Vanessa narra o trauma em toda sua variedade e apresentando todas as veredas e travessias que dele surge. Ela tenta entender seu passado e a história de seu irmão mais novo, melhor amigo de André – agora, seu companheiro amoroso – que, muito jovem, sofre um acidente na piscina e morre antes que alguém possa socorrê-lo. Vanessa e André – e também suas famílias – ficam extremamente ligados por conta dessa grande perda.
No momento da narrativa, vivendo na Nova Zelândia como bióloga, Vanessa procura por suas reminiscências, pelas lacunas e falhas, e busca se perdoar pelo que aconteceu com o irmão, com sua família e com a família de André. A narradora, diante da descoberta de um grande segredo que coloca em risco toda a história tecida pelo trauma, tenta ainda recontar, reviver e compreender seu romance com André – seus encontros, desencontros, amores e outras dores. Muito é revelado, muito é superado e muita dor é poeticamente escrita.
Vanessa sempre se dirige ao André em busca de superação/redenção: “O que fica da gente. O que permanece de você na impermanência da nossa vida juntos, essas flores secas que catamos uma vez no deserto de Rangipo. O lugar das roupas no armário. O seu lado da cama. No final das contas, o que fica é o valor de cada hora, você não acha, André? O pigmento ocre soprado pelos neandertais sobre a parede de uma caverna. A concha e o osso de um peixe na estrutura de um sambaqui. A galinha do ensopado brasileiro que, assim como o cachorro do ensopado chinês, queria continuar viva. Tudo travessia. O corpo que perdeu uma terra agora perde outro corpo. Seria possível você não ter ido embora? O que eu precisaria ter feito, ou desfeito, ou refeito, para que você não fossem embora?”

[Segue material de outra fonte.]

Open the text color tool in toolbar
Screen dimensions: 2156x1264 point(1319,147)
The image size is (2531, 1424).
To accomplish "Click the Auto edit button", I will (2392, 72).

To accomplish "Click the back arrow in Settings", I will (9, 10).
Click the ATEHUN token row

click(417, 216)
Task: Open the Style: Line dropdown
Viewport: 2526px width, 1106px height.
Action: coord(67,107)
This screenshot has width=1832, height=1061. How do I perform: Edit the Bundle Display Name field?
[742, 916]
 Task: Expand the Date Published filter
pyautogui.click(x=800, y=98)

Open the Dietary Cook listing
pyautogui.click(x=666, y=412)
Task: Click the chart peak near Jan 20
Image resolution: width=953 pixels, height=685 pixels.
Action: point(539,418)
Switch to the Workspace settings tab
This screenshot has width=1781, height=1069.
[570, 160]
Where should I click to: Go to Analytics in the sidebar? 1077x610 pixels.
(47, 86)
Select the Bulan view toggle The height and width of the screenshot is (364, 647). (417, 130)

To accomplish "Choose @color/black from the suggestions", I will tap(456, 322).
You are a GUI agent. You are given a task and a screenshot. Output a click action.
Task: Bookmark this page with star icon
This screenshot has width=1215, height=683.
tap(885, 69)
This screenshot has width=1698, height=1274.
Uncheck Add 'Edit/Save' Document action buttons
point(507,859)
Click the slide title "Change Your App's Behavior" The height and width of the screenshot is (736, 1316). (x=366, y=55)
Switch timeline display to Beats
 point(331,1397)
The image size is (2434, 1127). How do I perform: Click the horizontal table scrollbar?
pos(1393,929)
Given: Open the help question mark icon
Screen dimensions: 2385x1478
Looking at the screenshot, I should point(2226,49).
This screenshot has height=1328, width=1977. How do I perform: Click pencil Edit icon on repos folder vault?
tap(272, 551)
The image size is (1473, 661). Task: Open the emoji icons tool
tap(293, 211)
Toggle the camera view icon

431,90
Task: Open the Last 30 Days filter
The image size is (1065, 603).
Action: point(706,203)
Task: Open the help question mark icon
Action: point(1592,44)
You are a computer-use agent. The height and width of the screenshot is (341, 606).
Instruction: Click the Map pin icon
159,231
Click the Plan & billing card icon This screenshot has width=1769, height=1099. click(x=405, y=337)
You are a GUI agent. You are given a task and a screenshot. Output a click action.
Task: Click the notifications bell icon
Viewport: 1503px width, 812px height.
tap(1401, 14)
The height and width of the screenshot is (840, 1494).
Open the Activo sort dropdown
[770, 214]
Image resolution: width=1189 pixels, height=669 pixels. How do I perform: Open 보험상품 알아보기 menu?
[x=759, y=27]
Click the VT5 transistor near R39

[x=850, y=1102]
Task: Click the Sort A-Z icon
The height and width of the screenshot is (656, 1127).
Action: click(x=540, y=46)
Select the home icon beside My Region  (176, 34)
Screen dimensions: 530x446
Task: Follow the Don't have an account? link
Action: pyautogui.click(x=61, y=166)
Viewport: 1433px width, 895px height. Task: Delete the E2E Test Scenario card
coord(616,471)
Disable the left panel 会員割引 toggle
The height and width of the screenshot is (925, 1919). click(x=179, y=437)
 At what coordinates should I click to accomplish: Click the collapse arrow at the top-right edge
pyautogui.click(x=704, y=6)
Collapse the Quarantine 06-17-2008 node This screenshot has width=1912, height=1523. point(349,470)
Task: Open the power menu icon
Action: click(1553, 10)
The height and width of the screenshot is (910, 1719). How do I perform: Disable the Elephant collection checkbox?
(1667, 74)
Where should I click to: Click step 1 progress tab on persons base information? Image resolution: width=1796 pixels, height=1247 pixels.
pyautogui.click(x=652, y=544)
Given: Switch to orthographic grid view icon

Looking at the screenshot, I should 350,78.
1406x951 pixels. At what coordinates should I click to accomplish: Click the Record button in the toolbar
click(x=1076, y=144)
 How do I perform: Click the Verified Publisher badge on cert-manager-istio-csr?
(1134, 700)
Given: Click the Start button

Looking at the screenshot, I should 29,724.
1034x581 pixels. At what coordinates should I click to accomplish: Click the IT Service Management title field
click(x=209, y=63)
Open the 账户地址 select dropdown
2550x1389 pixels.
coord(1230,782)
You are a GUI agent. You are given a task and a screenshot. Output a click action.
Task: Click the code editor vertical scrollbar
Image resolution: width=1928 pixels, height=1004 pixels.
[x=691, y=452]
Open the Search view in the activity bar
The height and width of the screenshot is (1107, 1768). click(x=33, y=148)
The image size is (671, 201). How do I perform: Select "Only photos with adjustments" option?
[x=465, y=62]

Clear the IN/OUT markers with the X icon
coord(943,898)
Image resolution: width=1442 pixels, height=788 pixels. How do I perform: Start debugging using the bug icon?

Com uma bela prosa poética, Adriana Lisboa tece uma narrativa que viaja entre as memórias e os fatos, entre os limites da invenção e da narrativa com imagens e construções delicadas e sensíveis. Uma escrita que apresenta os começos, as fronteiras, as vidas, memórias, amores e dores múltiplas em busca de compreensão/perdão e também da própria tessitura literária.

TODOS OS SANTOS
De Adriana Lisboa
Alfaguara
152 páginas
R$ 49,90 e R$ 34,90 (e-book)

*Jacques Fux é matemático e escritor, autor de 'Meshugá: um romance sobre a loucura' (José Olympio, 2016), 'Nobel' (José Olympio, 2018), entre outros.